**Task**
Copy out every line of the material below word for word.

**The input**
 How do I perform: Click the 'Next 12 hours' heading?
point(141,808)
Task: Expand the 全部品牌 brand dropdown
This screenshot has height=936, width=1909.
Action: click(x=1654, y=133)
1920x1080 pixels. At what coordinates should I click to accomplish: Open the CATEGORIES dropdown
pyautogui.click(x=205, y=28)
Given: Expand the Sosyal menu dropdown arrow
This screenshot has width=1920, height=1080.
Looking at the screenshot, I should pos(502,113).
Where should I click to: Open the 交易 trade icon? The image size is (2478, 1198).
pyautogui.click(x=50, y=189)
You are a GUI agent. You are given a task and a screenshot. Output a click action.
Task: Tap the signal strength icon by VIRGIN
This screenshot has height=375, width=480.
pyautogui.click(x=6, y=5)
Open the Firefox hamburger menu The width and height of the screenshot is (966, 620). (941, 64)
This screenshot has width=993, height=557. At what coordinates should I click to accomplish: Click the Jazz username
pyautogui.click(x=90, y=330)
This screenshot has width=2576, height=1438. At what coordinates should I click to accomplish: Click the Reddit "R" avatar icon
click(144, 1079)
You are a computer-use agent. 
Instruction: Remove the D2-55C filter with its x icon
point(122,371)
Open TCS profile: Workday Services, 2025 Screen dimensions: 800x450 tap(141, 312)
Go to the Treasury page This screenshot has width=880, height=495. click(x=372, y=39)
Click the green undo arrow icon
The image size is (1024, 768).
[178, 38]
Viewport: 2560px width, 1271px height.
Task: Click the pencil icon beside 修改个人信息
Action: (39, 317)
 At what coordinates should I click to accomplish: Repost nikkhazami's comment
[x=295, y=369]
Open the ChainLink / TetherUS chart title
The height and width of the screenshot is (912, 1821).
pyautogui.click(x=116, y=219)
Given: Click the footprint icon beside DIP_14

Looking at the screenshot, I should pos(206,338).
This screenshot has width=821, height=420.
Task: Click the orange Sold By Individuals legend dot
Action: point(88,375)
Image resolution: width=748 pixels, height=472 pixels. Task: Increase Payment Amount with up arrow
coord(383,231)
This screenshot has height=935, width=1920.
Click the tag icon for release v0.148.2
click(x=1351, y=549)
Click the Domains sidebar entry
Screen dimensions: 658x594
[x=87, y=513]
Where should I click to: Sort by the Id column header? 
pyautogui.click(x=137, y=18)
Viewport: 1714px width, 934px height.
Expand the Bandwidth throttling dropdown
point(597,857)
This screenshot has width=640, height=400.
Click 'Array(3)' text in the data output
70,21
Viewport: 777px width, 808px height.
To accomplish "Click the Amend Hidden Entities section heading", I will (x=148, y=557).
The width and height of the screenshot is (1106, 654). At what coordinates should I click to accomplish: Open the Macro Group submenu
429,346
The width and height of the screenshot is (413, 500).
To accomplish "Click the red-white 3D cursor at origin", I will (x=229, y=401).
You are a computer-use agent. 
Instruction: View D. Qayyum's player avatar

**Response**
 How do I perform: Click the 'Next 12 hours' heading?
point(141,808)
Task: Expand the 全部品牌 brand dropdown
This screenshot has height=936, width=1909.
Action: click(x=1654, y=133)
1920x1080 pixels. At what coordinates should I click to accomplish: Open the CATEGORIES dropdown
pyautogui.click(x=205, y=28)
Given: Expand the Sosyal menu dropdown arrow
This screenshot has width=1920, height=1080.
Looking at the screenshot, I should pos(502,113).
Where should I click to: Open the 交易 trade icon? The image size is (2478, 1198).
pyautogui.click(x=50, y=189)
You are a GUI agent. You are given a task and a screenshot. Output a click action.
Task: Tap the signal strength icon by VIRGIN
This screenshot has height=375, width=480.
pyautogui.click(x=6, y=5)
Open the Firefox hamburger menu The width and height of the screenshot is (966, 620). (941, 64)
This screenshot has width=993, height=557. At what coordinates should I click to accomplish: Click the Jazz username
pyautogui.click(x=90, y=330)
This screenshot has width=2576, height=1438. At what coordinates should I click to accomplish: Click the Reddit "R" avatar icon
click(144, 1079)
You are a computer-use agent. 
Instruction: Remove the D2-55C filter with its x icon
point(122,371)
Open TCS profile: Workday Services, 2025 Screen dimensions: 800x450 tap(141, 312)
Go to the Treasury page This screenshot has width=880, height=495. click(x=372, y=39)
Click the green undo arrow icon
The image size is (1024, 768).
[178, 38]
Viewport: 2560px width, 1271px height.
Task: Click the pencil icon beside 修改个人信息
Action: (39, 317)
 At what coordinates should I click to accomplish: Repost nikkhazami's comment
[x=295, y=369]
Open the ChainLink / TetherUS chart title
The height and width of the screenshot is (912, 1821).
pyautogui.click(x=116, y=219)
Given: Click the footprint icon beside DIP_14

Looking at the screenshot, I should pos(206,338).
This screenshot has width=821, height=420.
Task: Click the orange Sold By Individuals legend dot
Action: point(88,375)
Image resolution: width=748 pixels, height=472 pixels. Task: Increase Payment Amount with up arrow
coord(383,231)
This screenshot has height=935, width=1920.
Click the tag icon for release v0.148.2
click(x=1351, y=549)
Click the Domains sidebar entry
Screen dimensions: 658x594
[x=87, y=513]
Where should I click to: Sort by the Id column header? 
pyautogui.click(x=137, y=18)
Viewport: 1714px width, 934px height.
Expand the Bandwidth throttling dropdown
point(597,857)
This screenshot has width=640, height=400.
Click 'Array(3)' text in the data output
70,21
Viewport: 777px width, 808px height.
To accomplish "Click the Amend Hidden Entities section heading", I will (x=148, y=557).
The width and height of the screenshot is (1106, 654). At what coordinates should I click to accomplish: Open the Macro Group submenu
429,346
The width and height of the screenshot is (413, 500).
To accomplish "Click the red-white 3D cursor at origin", I will (x=229, y=401).
You are a computer-use agent. 
Instruction: View D. Qayyum's player avatar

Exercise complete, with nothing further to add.